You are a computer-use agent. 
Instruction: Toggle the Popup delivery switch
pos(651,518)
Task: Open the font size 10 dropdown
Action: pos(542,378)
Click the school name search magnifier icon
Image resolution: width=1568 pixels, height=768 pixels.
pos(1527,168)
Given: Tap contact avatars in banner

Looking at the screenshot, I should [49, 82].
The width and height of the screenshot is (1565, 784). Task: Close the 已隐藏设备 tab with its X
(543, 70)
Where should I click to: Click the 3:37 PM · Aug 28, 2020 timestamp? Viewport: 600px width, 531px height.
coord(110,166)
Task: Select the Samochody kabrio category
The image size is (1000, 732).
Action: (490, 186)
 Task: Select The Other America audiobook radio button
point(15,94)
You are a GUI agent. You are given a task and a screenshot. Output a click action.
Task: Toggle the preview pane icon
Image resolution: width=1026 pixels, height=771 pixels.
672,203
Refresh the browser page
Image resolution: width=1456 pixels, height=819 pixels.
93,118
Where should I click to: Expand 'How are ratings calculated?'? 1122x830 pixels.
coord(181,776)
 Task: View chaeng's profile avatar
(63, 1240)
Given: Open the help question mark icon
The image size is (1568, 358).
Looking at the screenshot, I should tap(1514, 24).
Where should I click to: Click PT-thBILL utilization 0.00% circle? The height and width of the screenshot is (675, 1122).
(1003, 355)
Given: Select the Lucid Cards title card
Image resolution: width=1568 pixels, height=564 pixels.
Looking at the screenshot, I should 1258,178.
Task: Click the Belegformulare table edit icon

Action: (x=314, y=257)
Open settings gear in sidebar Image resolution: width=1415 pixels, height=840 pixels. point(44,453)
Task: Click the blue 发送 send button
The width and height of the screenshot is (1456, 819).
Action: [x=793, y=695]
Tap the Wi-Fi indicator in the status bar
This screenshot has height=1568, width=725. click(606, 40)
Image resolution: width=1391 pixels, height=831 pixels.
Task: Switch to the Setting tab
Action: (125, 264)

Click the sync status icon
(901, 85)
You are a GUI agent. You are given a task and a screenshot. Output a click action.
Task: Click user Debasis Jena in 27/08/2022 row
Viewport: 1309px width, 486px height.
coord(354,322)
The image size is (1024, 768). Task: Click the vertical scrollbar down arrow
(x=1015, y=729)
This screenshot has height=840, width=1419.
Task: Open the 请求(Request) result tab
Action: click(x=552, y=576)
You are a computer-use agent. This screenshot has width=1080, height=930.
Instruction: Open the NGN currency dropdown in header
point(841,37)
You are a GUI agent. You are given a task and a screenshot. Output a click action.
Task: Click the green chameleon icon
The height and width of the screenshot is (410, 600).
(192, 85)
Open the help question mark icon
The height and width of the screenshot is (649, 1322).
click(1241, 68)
= = =
> **To do**: Lay out each line of the items above as a Markdown table with two columns, No. and Entry. Number the rows in order and leave out blank lines.

> **Output of the exercise**:
| No. | Entry |
|---|---|
| 1 | You are a computer-use agent.  |
| 2 | Instruction: Toggle the Popup delivery switch |
| 3 | pos(651,518) |
| 4 | Task: Open the font size 10 dropdown |
| 5 | Action: pos(542,378) |
| 6 | Click the school name search magnifier icon |
| 7 | Image resolution: width=1568 pixels, height=768 pixels. |
| 8 | pos(1527,168) |
| 9 | Given: Tap contact avatars in banner |
| 10 | Looking at the screenshot, I should [49, 82]. |
| 11 | The width and height of the screenshot is (1565, 784). Task: Close the 已隐藏设备 tab with its X |
| 12 | (543, 70) |
| 13 | Where should I click to: Click the 3:37 PM · Aug 28, 2020 timestamp? Viewport: 600px width, 531px height. |
| 14 | coord(110,166) |
| 15 | Task: Select the Samochody kabrio category |
| 16 | The image size is (1000, 732). |
| 17 | Action: (490, 186) |
| 18 |  Task: Select The Other America audiobook radio button |
| 19 | point(15,94) |
| 20 | You are a GUI agent. You are given a task and a screenshot. Output a click action. |
| 21 | Task: Toggle the preview pane icon |
| 22 | Image resolution: width=1026 pixels, height=771 pixels. |
| 23 | 672,203 |
| 24 | Refresh the browser page |
| 25 | Image resolution: width=1456 pixels, height=819 pixels. |
| 26 | 93,118 |
| 27 | Where should I click to: Expand 'How are ratings calculated?'? 1122x830 pixels. |
| 28 | coord(181,776) |
| 29 |  Task: View chaeng's profile avatar |
| 30 | (63, 1240) |
| 31 | Given: Open the help question mark icon |
| 32 | The image size is (1568, 358). |
| 33 | Looking at the screenshot, I should tap(1514, 24). |
| 34 | Where should I click to: Click PT-thBILL utilization 0.00% circle? The height and width of the screenshot is (675, 1122). |
| 35 | (1003, 355) |
| 36 | Given: Select the Lucid Cards title card |
| 37 | Image resolution: width=1568 pixels, height=564 pixels. |
| 38 | Looking at the screenshot, I should 1258,178. |
| 39 | Task: Click the Belegformulare table edit icon |
| 40 | Action: (x=314, y=257) |
| 41 | Open settings gear in sidebar Image resolution: width=1415 pixels, height=840 pixels. point(44,453) |
| 42 | Task: Click the blue 发送 send button |
| 43 | The width and height of the screenshot is (1456, 819). |
| 44 | Action: [x=793, y=695] |
| 45 | Tap the Wi-Fi indicator in the status bar |
| 46 | This screenshot has height=1568, width=725. click(606, 40) |
| 47 | Image resolution: width=1391 pixels, height=831 pixels. |
| 48 | Task: Switch to the Setting tab |
| 49 | Action: (125, 264) |
| 50 | Click the sync status icon |
| 51 | (901, 85) |
| 52 | You are a GUI agent. You are given a task and a screenshot. Output a click action. |
| 53 | Task: Click user Debasis Jena in 27/08/2022 row |
| 54 | Viewport: 1309px width, 486px height. |
| 55 | coord(354,322) |
| 56 | The image size is (1024, 768). Task: Click the vertical scrollbar down arrow |
| 57 | (x=1015, y=729) |
| 58 | This screenshot has height=840, width=1419. |
| 59 | Task: Open the 请求(Request) result tab |
| 60 | Action: click(x=552, y=576) |
| 61 | You are a computer-use agent. This screenshot has width=1080, height=930. |
| 62 | Instruction: Open the NGN currency dropdown in header |
| 63 | point(841,37) |
| 64 | You are a GUI agent. You are given a task and a screenshot. Output a click action. |
| 65 | Task: Click the green chameleon icon |
| 66 | The height and width of the screenshot is (410, 600). |
| 67 | (192, 85) |
| 68 | Open the help question mark icon |
| 69 | The height and width of the screenshot is (649, 1322). |
| 70 | click(1241, 68) |